- Exercise directions:
Records follow. Select each line holding "This".

Dataset items:
^^^^^^^^^^^^^^^^
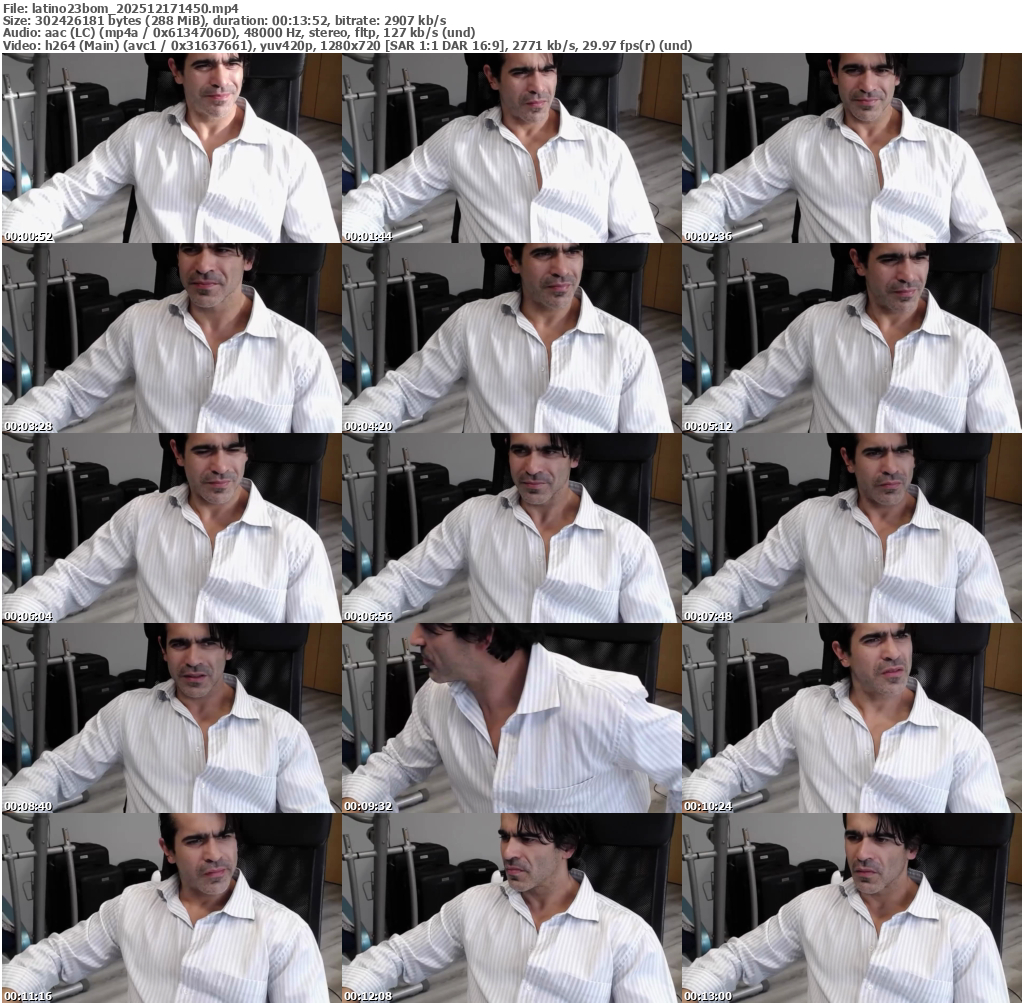Click the Video h264 codec info line
The width and height of the screenshot is (1024, 1003).
pos(346,45)
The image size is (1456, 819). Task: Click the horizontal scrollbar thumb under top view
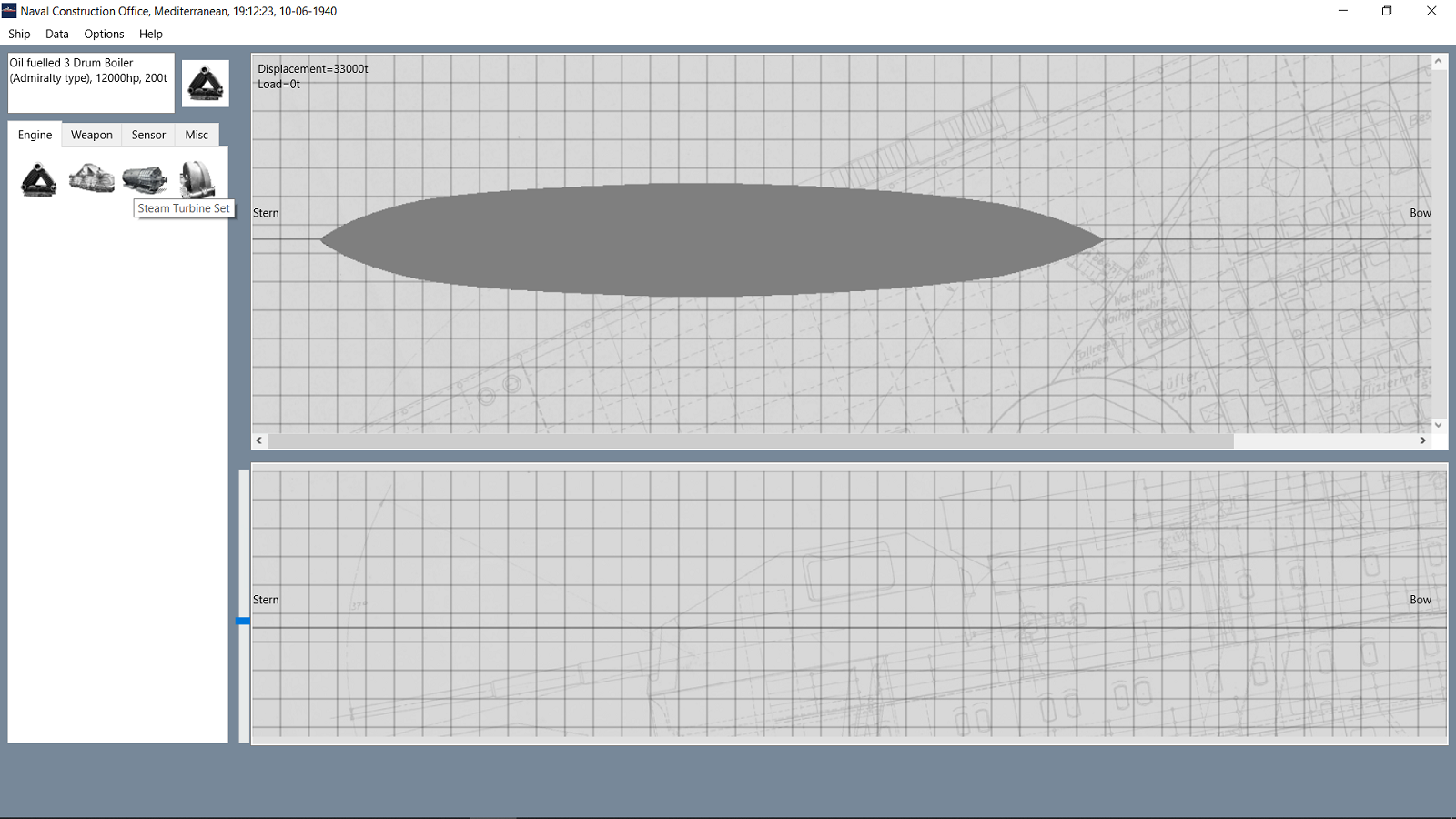point(750,440)
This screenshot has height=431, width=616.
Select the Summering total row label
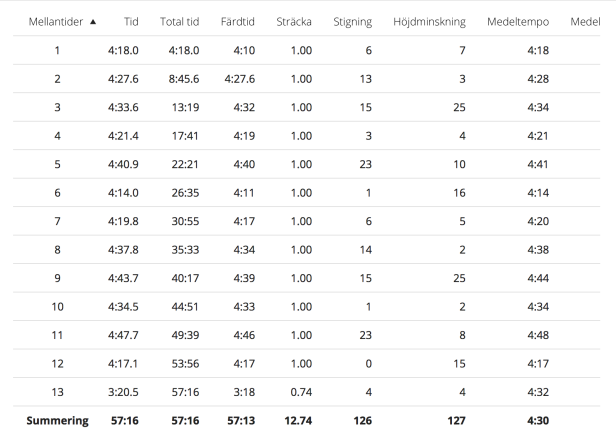[x=57, y=421]
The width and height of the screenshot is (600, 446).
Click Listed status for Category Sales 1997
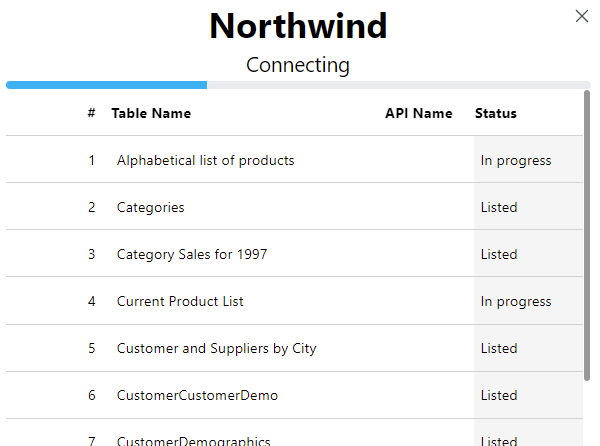(499, 254)
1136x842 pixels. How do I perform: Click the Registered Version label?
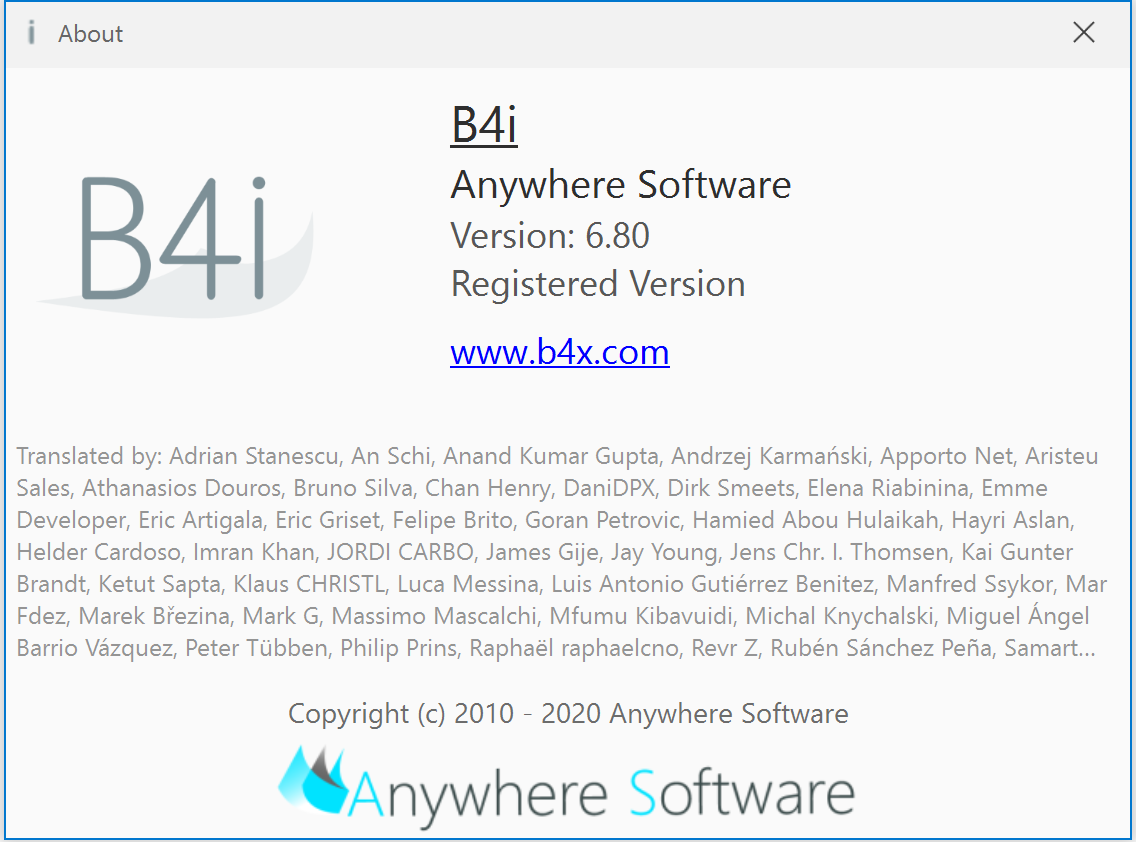(x=598, y=284)

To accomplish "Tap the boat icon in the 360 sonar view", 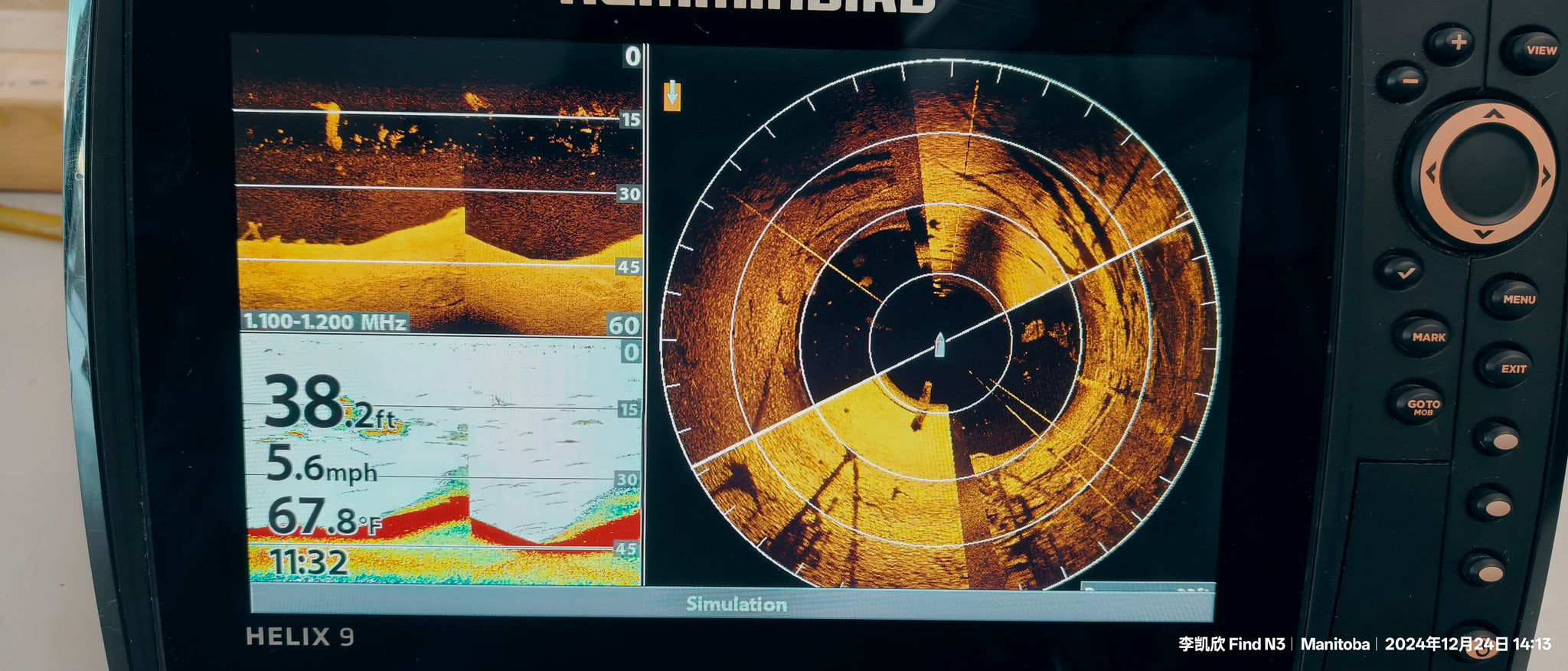I will (939, 345).
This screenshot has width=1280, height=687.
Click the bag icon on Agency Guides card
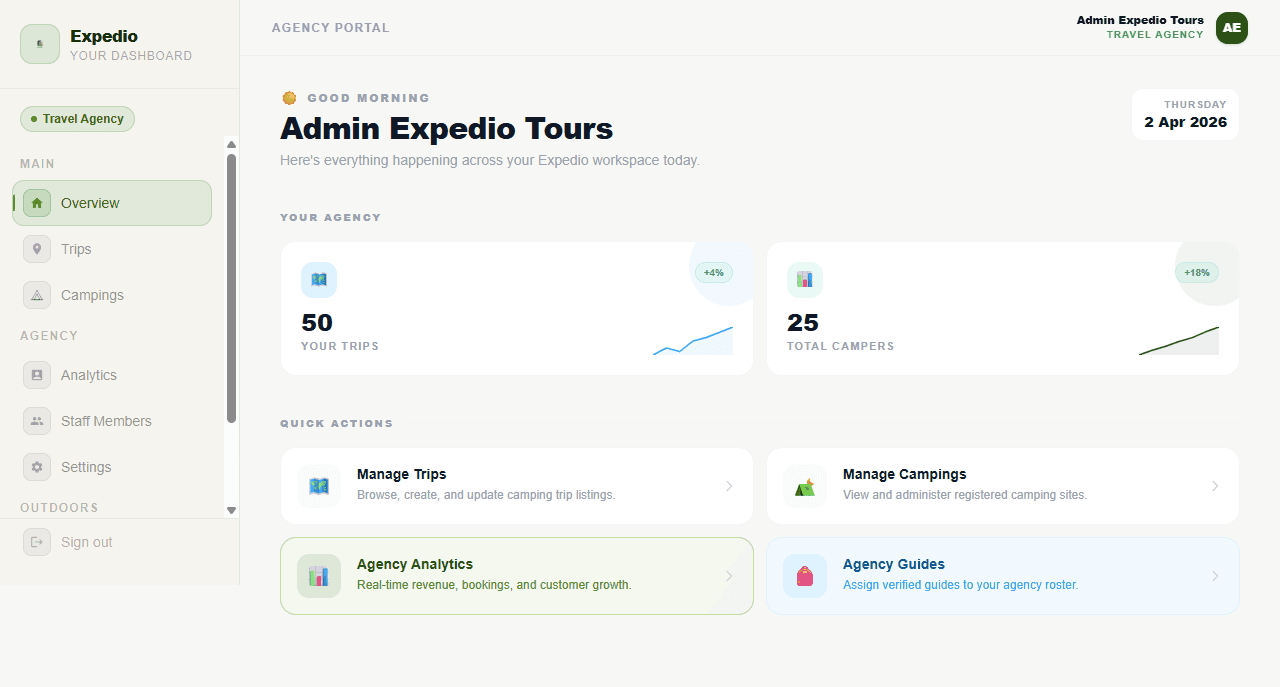pos(804,576)

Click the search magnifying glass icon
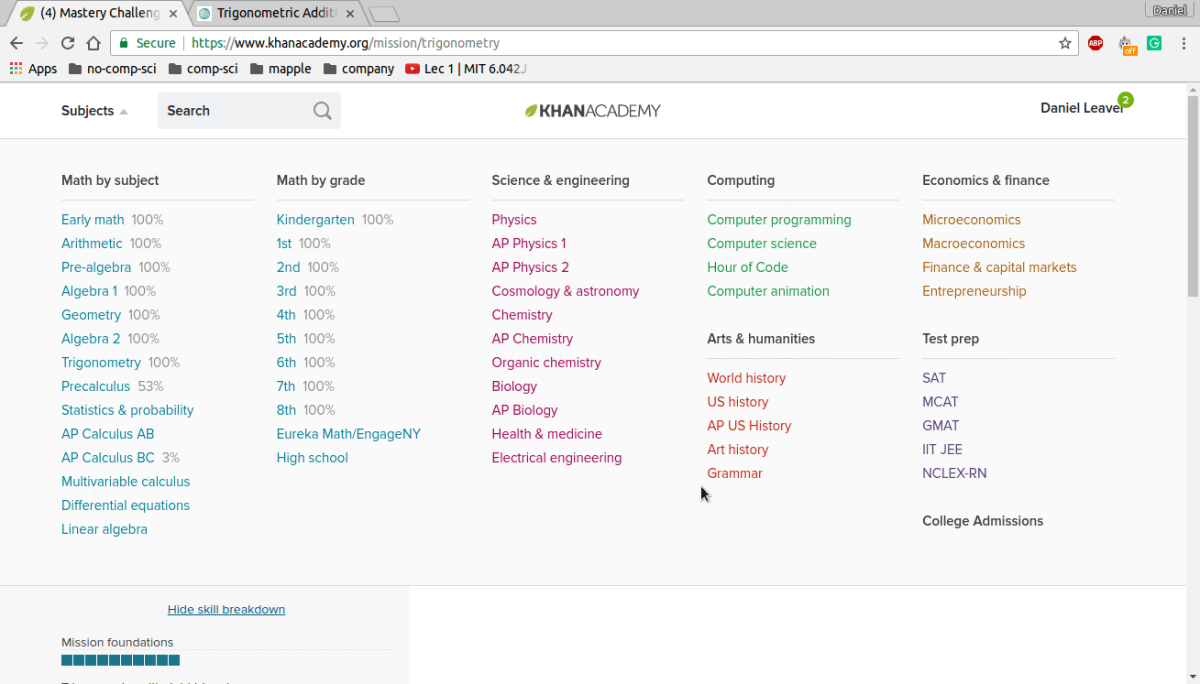tap(322, 111)
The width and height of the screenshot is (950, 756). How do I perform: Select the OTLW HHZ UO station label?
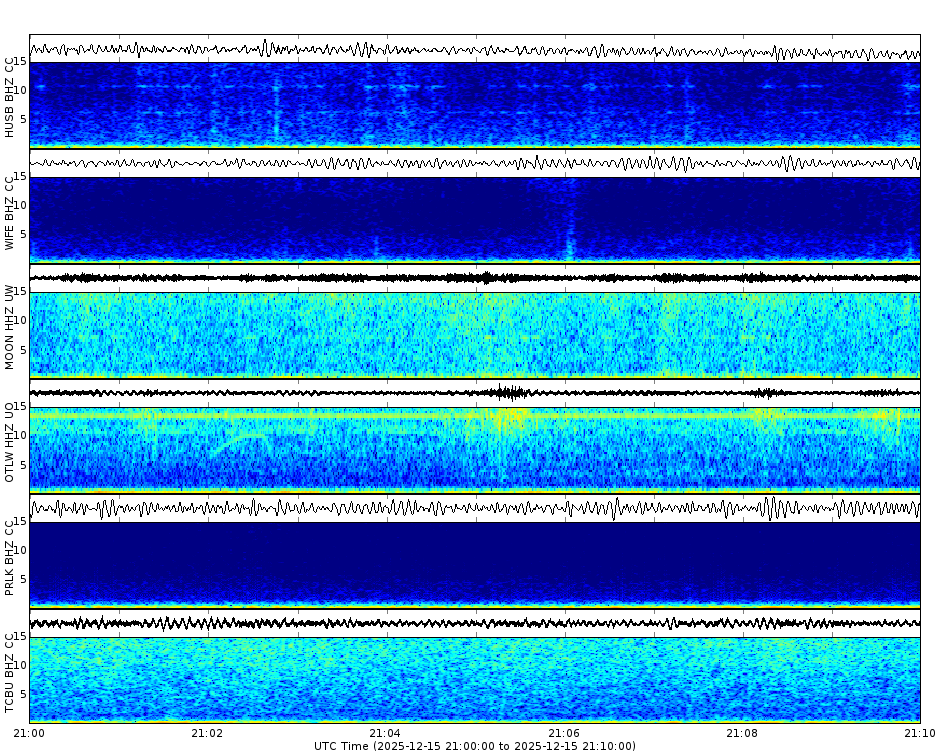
^^^^^^^^^^^^^^^^
- Exercise answer:
This screenshot has height=431, width=616.
This screenshot has width=1280, height=687.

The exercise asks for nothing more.